Il avait besoin de l’être pour lui-même ; il était né d’une-très faible constitution, sujet à de grandes incommodités, surtout à un asthme violent. Sa santé, ou plutôt sa vie, ne se soutenait que par une extrême sobriété, par un régime presque superstitieux ; et il pouvait donner pour preuve de son habileté, qu’il vivait.

Après la mort du roi, il se retira au jardin royal dont il avait conservé la surintendance. Son art céda enfin à une nécessité inévitable ; il mourut le 11 mars 1718, âgé de près de quatre-vingts ans.
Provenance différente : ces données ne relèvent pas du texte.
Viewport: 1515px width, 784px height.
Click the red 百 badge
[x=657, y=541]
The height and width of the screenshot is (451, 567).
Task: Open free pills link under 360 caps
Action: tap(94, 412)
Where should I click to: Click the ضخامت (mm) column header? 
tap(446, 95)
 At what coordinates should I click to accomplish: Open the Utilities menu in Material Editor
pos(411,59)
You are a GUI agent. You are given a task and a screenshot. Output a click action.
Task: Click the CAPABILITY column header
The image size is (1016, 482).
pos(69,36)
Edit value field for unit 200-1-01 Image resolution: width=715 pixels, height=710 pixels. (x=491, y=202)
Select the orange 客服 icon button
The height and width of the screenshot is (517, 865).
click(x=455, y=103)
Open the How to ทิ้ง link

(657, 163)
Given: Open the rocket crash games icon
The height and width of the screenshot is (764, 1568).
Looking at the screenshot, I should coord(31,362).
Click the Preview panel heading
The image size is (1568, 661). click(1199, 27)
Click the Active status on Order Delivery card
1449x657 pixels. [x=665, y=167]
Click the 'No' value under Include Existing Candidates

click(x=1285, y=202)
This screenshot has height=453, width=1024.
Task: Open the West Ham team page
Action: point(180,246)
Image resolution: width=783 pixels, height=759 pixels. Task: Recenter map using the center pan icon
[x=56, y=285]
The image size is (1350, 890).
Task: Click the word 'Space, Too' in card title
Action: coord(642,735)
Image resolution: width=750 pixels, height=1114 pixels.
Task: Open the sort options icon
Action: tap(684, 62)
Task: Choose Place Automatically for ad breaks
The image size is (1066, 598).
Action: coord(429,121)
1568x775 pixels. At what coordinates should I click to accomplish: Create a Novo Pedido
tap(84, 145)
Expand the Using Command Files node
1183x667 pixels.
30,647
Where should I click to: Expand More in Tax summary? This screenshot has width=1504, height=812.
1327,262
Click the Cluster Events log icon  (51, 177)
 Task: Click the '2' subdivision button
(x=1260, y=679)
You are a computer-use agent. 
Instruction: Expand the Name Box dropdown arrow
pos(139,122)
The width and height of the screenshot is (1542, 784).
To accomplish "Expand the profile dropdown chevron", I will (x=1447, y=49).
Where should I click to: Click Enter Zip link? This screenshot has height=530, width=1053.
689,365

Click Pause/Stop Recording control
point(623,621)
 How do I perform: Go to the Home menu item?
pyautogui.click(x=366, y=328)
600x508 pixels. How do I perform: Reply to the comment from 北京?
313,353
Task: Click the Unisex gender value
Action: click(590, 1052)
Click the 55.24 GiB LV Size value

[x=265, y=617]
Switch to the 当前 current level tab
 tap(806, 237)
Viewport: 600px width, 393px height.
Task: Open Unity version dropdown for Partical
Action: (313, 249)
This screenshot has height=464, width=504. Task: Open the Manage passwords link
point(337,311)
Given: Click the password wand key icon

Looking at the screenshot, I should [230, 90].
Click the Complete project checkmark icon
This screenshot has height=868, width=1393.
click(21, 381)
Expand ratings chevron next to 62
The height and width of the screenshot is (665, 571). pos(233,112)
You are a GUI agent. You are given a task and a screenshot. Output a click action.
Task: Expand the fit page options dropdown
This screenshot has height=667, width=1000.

L’académie des sciences l’avait choisi en 1699 pour être un de ses honoraires.

Outre un profond savoir dans sa profession, il avait une érudition très variée, le tout paré et embelli par une facilité agréable de bien parler. La raison même ne doit pas dédaigner de plaire quand elle le peut. Il était attaché à ses devoirs jusqu’au scrupule ; et quelquefois au milieu de douleurs assez vives, il ne laissait pas d’être auprès du roi dans les temps où il devait être. L’assiduité d’un homme aussi désintéressé, et qui au lieu de demander refusait, n’était pas celle d’un courtisan. Quelquefois il ne se défiait pas assez des instructions qu’il recevait dans les choses de son ministère ; car il était dans un poste trop élevé pour avoir la vérité de la première main ; et l’amour qu’il se sentait pour la justice, le témoignage qu’il s’en rendait, l’attachaient beaucoup aux idées qu’il avait prises. Il a toujours souffert ses longues et cruelles infirmités avec tout le courage d’un sage physicien, qui sait à quoi la machine du corps humain est sujette, qui pardonne à la nature.

Il avait épousé Marie Nozereau, dont il a laissé deux fils : l’aîné, évêque de Lombez ; et le second conseiller d’état.